UC Teaching Assistants Win First Union Contract

This article appears in the May 26 issue of Science magazine.

The University of California (UC) system has agreed to a union contract covering some 8000 teaching assistants (TAs), capping a 16-year fight by graduate students for a labor agreement with their employer. The contract, between UC and the United Auto Workers (UAW), includes an immediate 1.5% pay raise and creates a mechanism for overtime pay as well as limits on the workweek. However, it exempts academic matters from the collective bargaining process, removing a major sticking point among faculty during the yearlong negotiations that ended last week. The pact must still be ratified by each of the system's eight general campuses.

"TAs are choosing unions," exults Christian Sweeney, a union spokesperson and a graduate student in history at UC Berkeley, about similar efforts by graduate students at the University of Washington and the University of Illinois, Urbana-Champaign, that so far have come up short. The UC agreement covers a small minority of UC's 39,000 graduate students and excludes some 8000 research assistants, most of whom are paid through research grants. University officials don't anticipate a major disruption of academic life. "It's unlikely to have a significant impact" on graduate education in science at UC Los Angeles, says psychiatrist Robin Fisher, associate dean of the graduate school.

The key issue in the lengthy California battle has been whether teaching assistants are primarily students or employees. The university argued that they were not employees and could not form a union. But in December 1998, the state Public Employee Relations Board ordered the university to allow a vote on unionization among TAs as well as undergraduate tutors and readers. After a systemwide strike ( Science, 11 December 1998, p. 1983), the students voted to join the UAW-affiliated Association of Graduate Student Employees.

The new contract gives the university "sole authority on all decisions involving academic matters" and exempts "workload" disputes from arbitration while limiting how often the usual workload of 20 hours per week can be exceeded. It also establishes arbitration for settling nonacademic complaints about health and safety, discrimination, and sexual harassment, and provides for the eventual full remission of tuition fees.

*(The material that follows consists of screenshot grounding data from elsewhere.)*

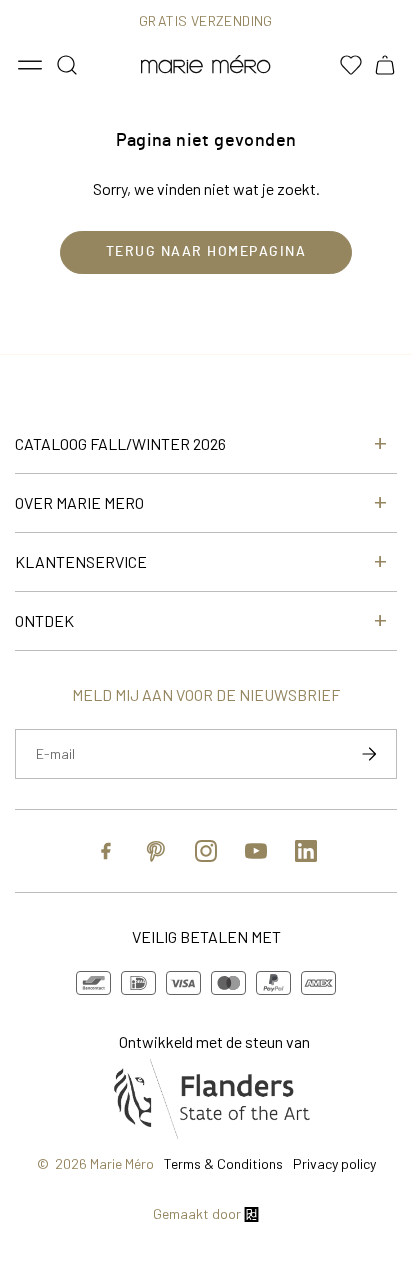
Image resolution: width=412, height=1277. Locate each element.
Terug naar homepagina (206, 252)
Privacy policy (334, 1163)
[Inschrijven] (369, 754)
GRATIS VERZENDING (206, 20)
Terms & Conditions (223, 1163)
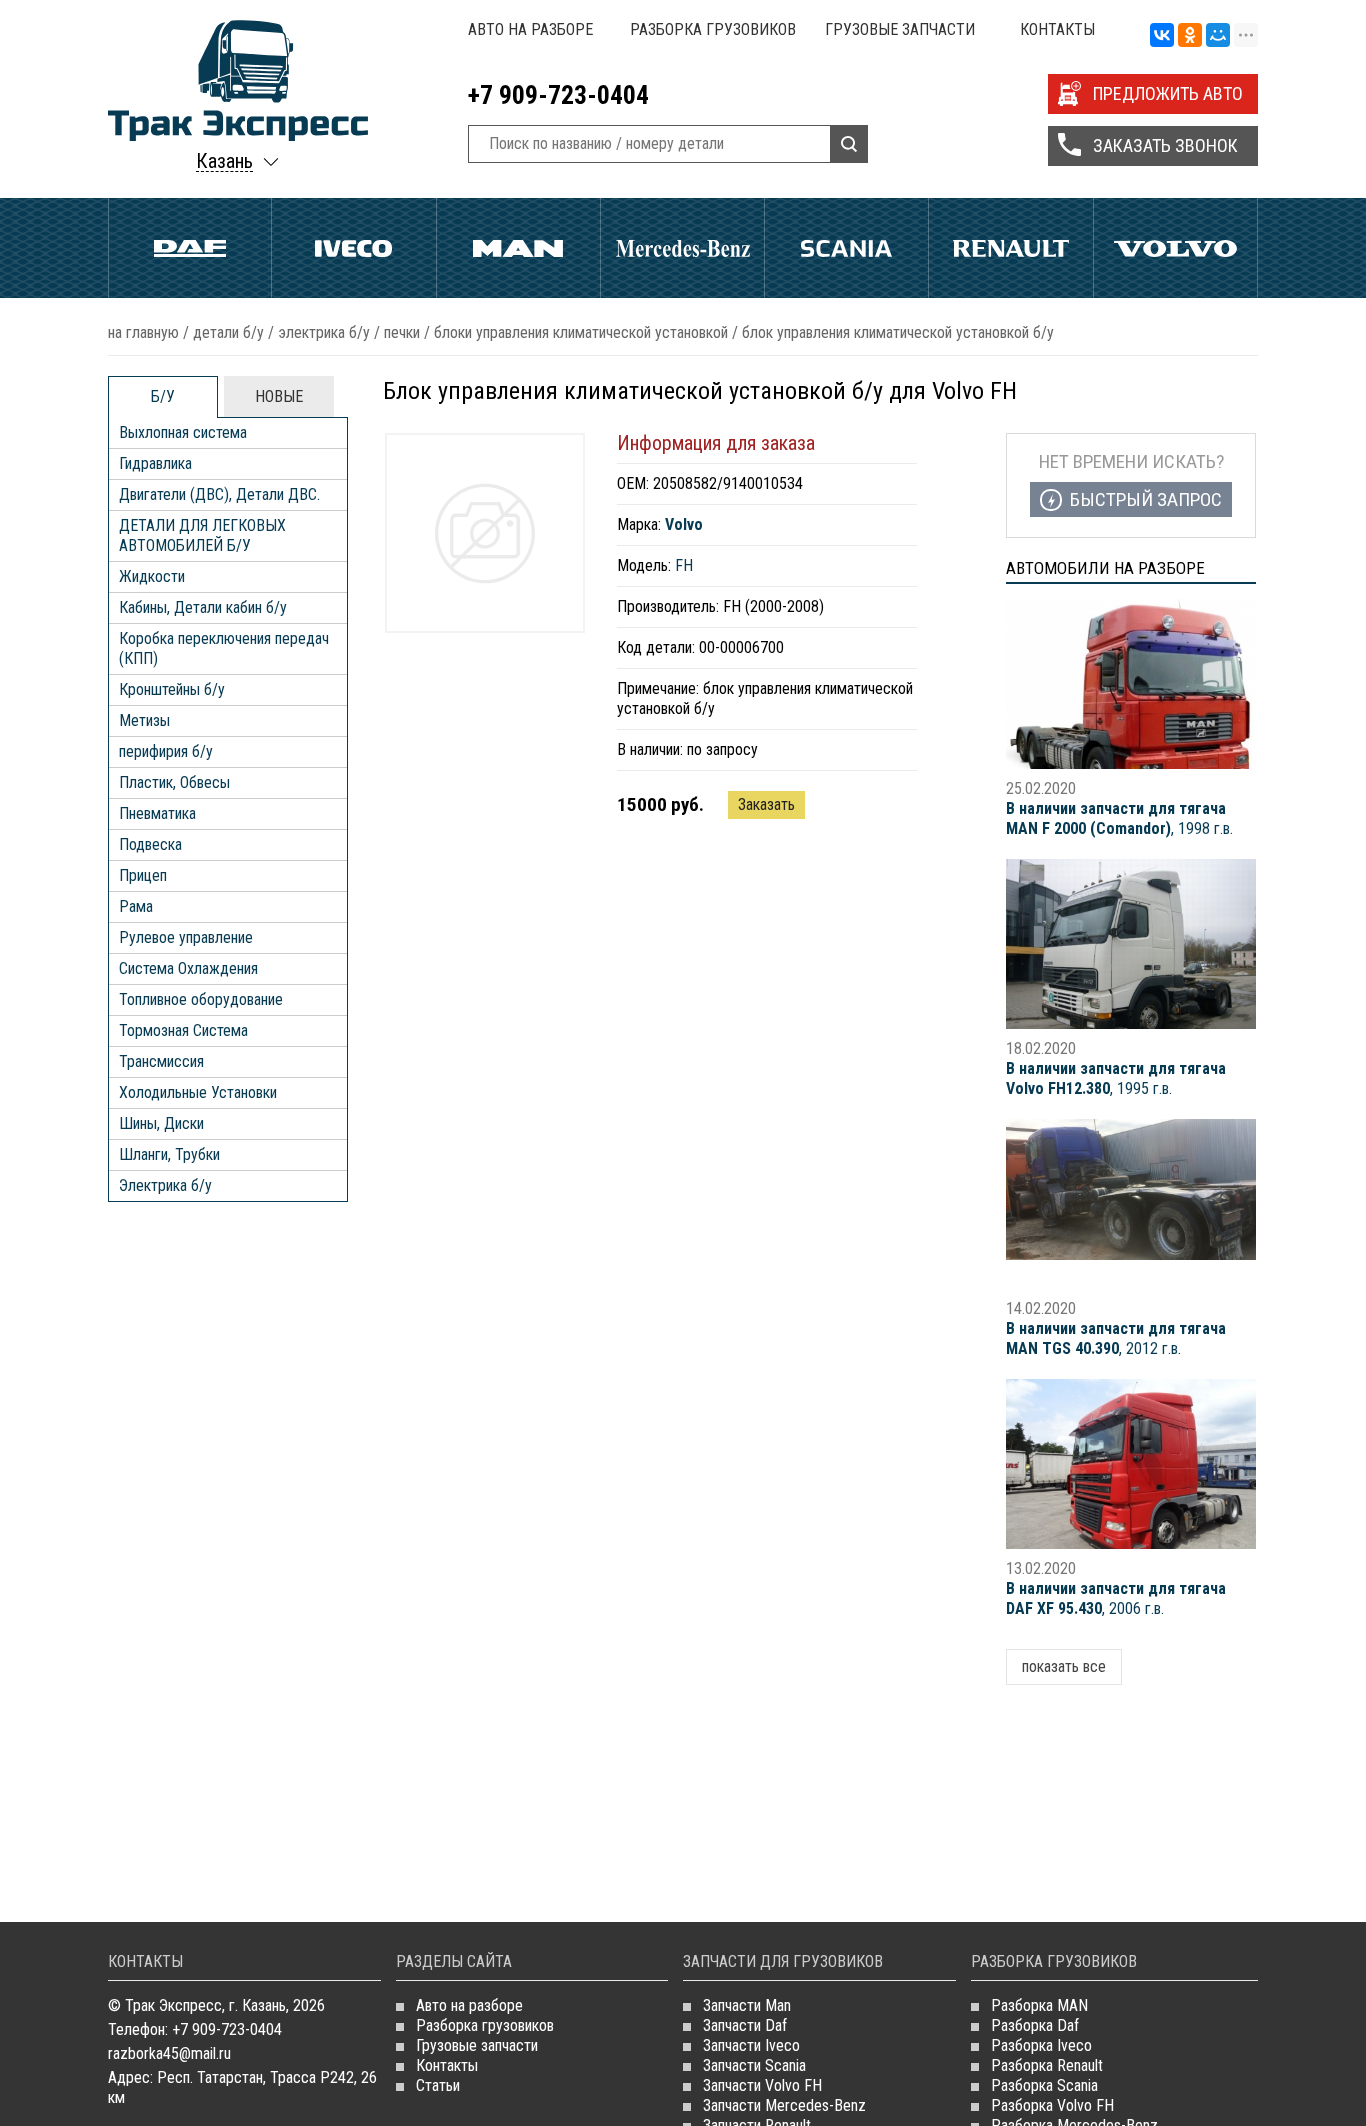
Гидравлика (155, 463)
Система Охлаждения (188, 968)
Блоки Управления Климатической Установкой (581, 332)
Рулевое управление (186, 937)
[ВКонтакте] (1162, 36)
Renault (1010, 248)
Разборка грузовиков (713, 29)
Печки (402, 332)
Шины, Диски (161, 1123)
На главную (143, 332)
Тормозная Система (183, 1030)
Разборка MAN (1039, 2005)
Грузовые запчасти (900, 29)
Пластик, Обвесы (174, 782)
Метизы (144, 720)
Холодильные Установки (198, 1092)
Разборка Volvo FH (1052, 2105)
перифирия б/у (166, 751)
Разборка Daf (1035, 2025)
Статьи (438, 2085)
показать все (1064, 1666)
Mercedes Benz (682, 248)
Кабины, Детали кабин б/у (203, 607)
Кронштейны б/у (172, 689)
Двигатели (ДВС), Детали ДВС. (219, 494)
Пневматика (157, 813)
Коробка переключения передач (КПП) (224, 648)
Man (518, 248)
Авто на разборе (530, 29)
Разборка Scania (1044, 2085)
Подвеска (150, 844)
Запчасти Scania (754, 2065)
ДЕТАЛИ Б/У (228, 332)
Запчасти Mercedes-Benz (784, 2105)
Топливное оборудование (201, 999)
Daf (190, 248)
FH (684, 565)
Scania (846, 248)
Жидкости (152, 576)
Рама (136, 906)
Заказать (766, 804)
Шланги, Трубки (169, 1154)
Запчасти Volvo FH (762, 2085)
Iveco (353, 248)
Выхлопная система (183, 432)
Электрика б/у (324, 332)
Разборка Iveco (1041, 2045)
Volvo (1175, 248)
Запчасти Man (747, 2005)
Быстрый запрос (1146, 499)
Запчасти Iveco (751, 2045)
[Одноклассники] (1190, 36)
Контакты (1057, 29)
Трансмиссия (161, 1061)
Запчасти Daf (745, 2025)
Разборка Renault (1047, 2065)
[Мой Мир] (1218, 36)
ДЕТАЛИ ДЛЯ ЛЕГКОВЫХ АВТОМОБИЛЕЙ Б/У (202, 535)
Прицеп (143, 875)
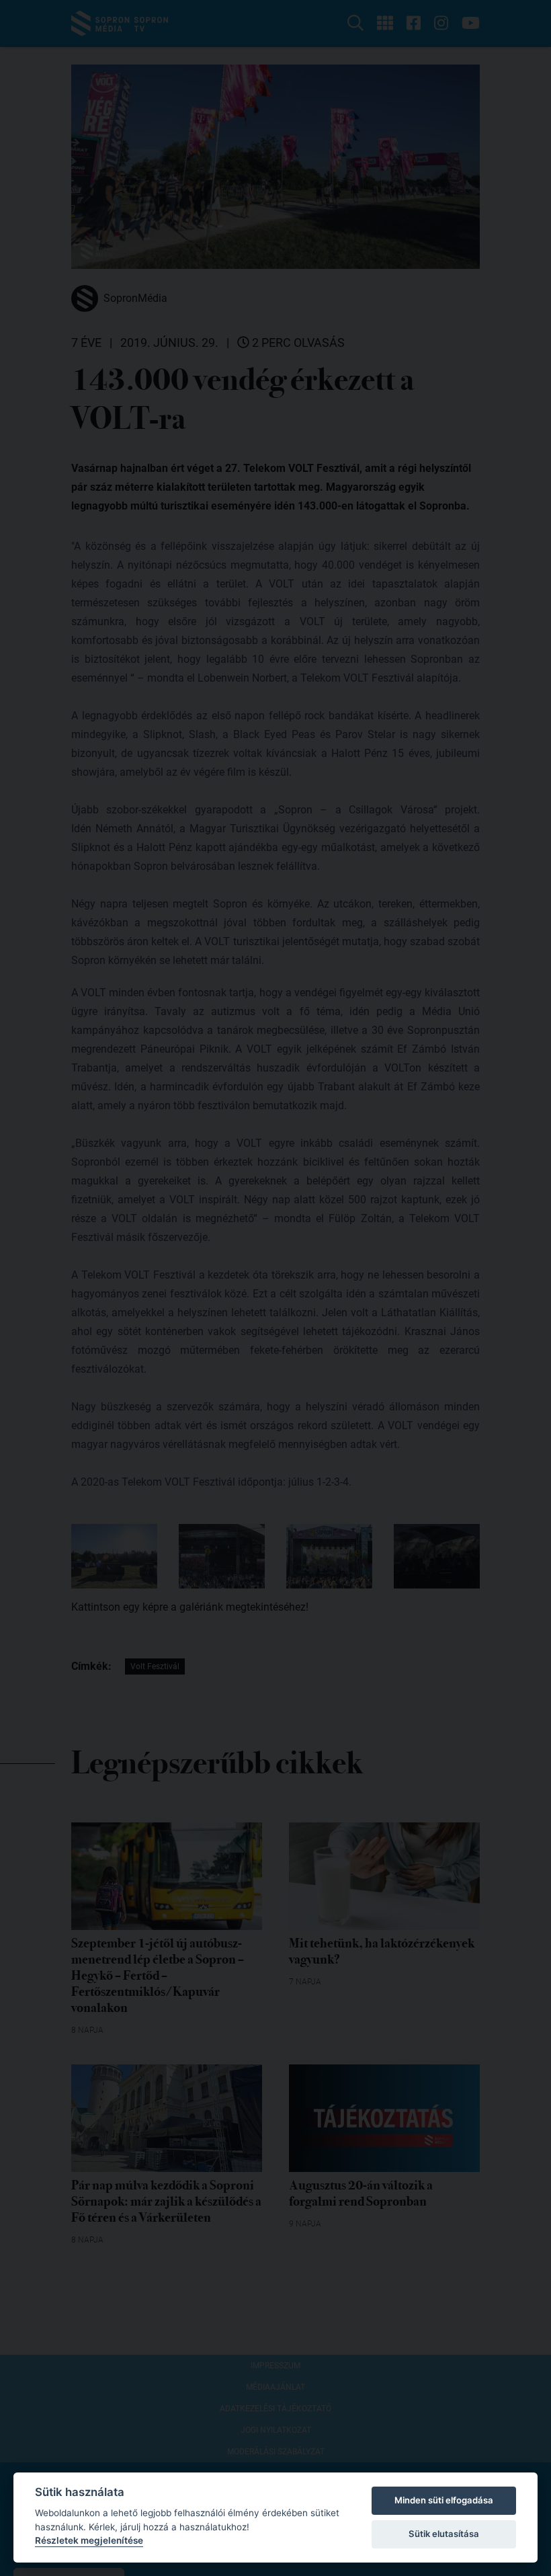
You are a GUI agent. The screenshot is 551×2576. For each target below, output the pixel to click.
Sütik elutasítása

Most TAs now earn about $13,500 a year, and UC spokesperson Mark Westlye says he doesn't know where in the budget the extra money for the raises and tuition will come from.

Peter Miller, a union organizer at the University of Illinois, says the impetus for unionization has come from arts and humanities grad students, who get less money from research grants and spend more years teaching than do science majors. One UC scientist who requested anonymity calls the agreement "a reasonably good compromise," although he thinks everyone would be better off without it: "The TA-faculty relationship has been good; there wasn't much of anything that really needed to be fixed."

With UC grad students now in the UAW fold, Sweeney says, the number of unionized grad students in the country has doubled to about 20,000. Although the University of Wisconsin and several other public universities have had graduate student unions for some time, most administrations still oppose unionization. Illinois graduate students voted 3 years ago for a union that the university refuses to recognize, and the University of Washington has rebuffed student attempts to unionize on the grounds that state law does not allow it. "Our TAs are students first; they are only employed as a result of their continuation of successful educational pursuits," says Steven Olswang, vice provost of the University of Washington. New York University is appealing an April ruling by a regional office of the National Labor Relations Board that graduate students can be regarded as employees.

Although Olswang argues that union membership undermines the collegial relationship and tips it toward the adversarial, UC has apparently decided to make the best of the situation. Says Westlye, "Now that we have unionization, we will proceed in as copacetic a fashion as we can."